**QUELLMATERIAL:**
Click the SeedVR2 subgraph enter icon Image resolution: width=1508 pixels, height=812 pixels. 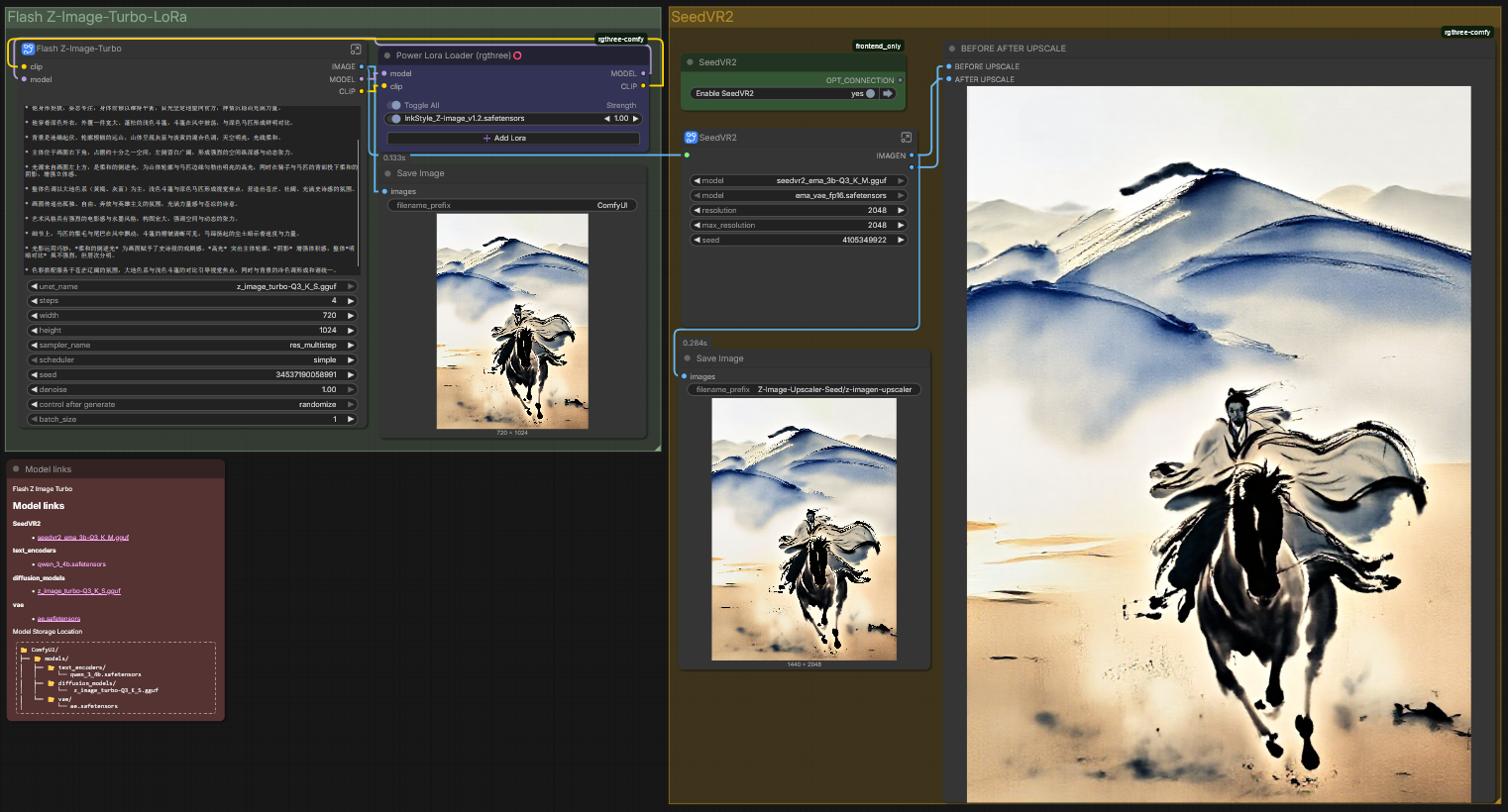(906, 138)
==
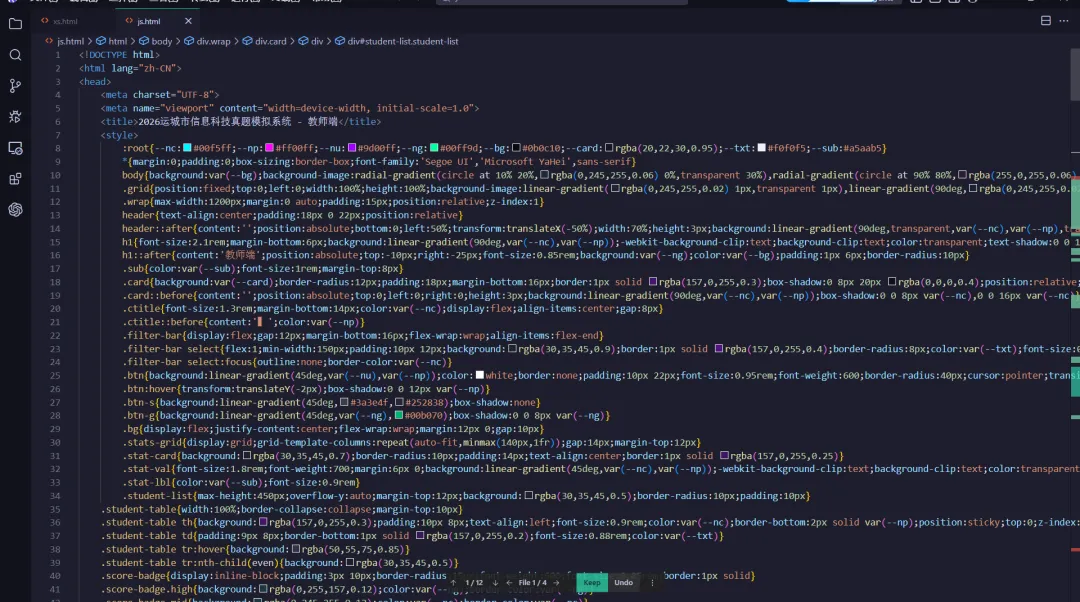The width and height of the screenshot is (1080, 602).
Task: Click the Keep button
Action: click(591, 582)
--
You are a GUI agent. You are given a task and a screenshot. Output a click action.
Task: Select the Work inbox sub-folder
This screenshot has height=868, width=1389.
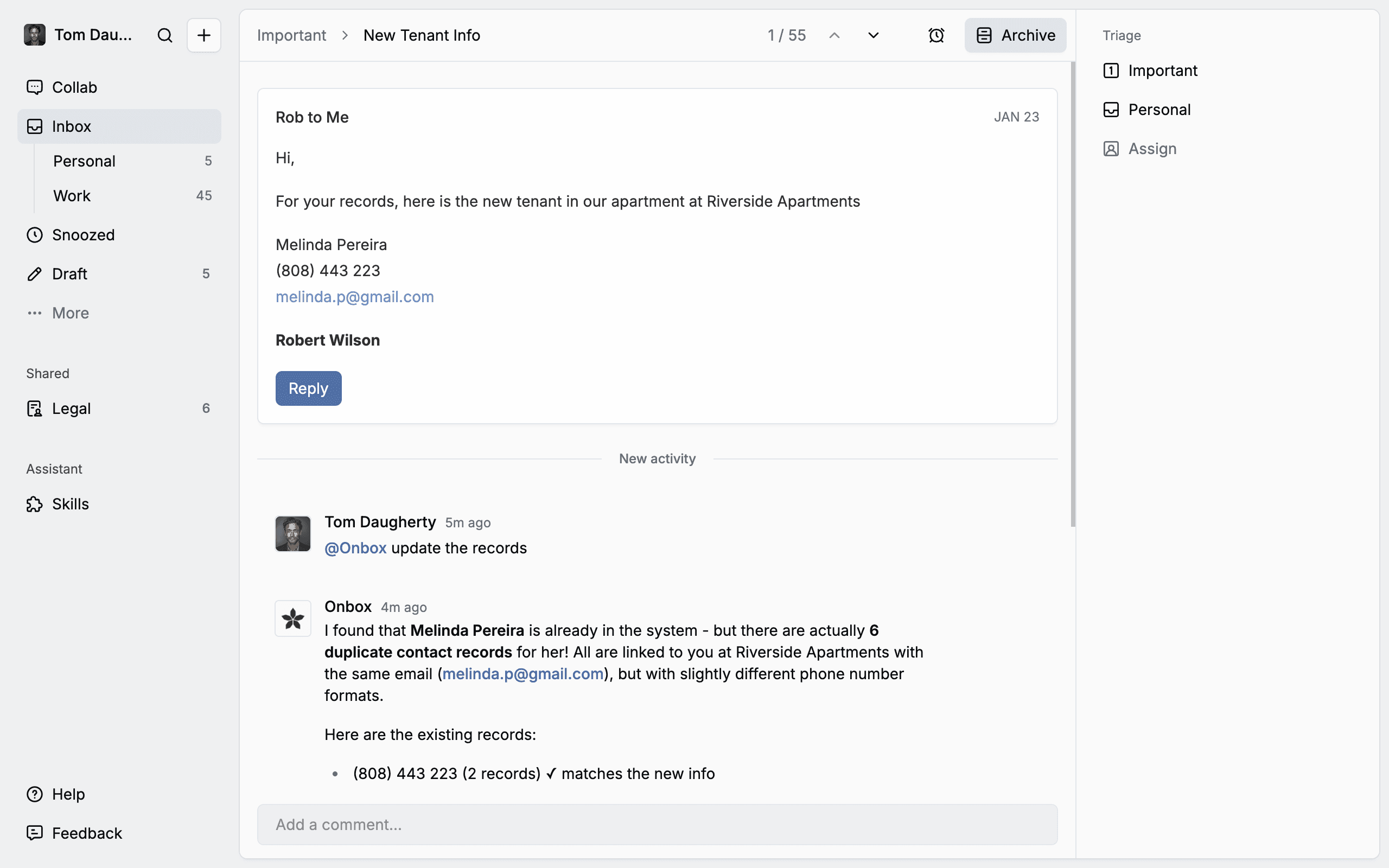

**PROBLEMSTELLUNG:**
Ordne die Zeilen des Materials von der Zeile mit „You are a GUI“ bis zur Zeile mit „This screenshot has height=868, width=1389.“, beide eingeschlossen, als JSON-Liste von Zeichenketten an, mit einem Eintrag pro Zeile und ohne Leerzeilen.

**AUFGABENLÖSUNG:**
[
  "You are a GUI agent. You are given a task and a screenshot. Output a click action.",
  "Task: Select the Work inbox sub-folder",
  "This screenshot has height=868, width=1389."
]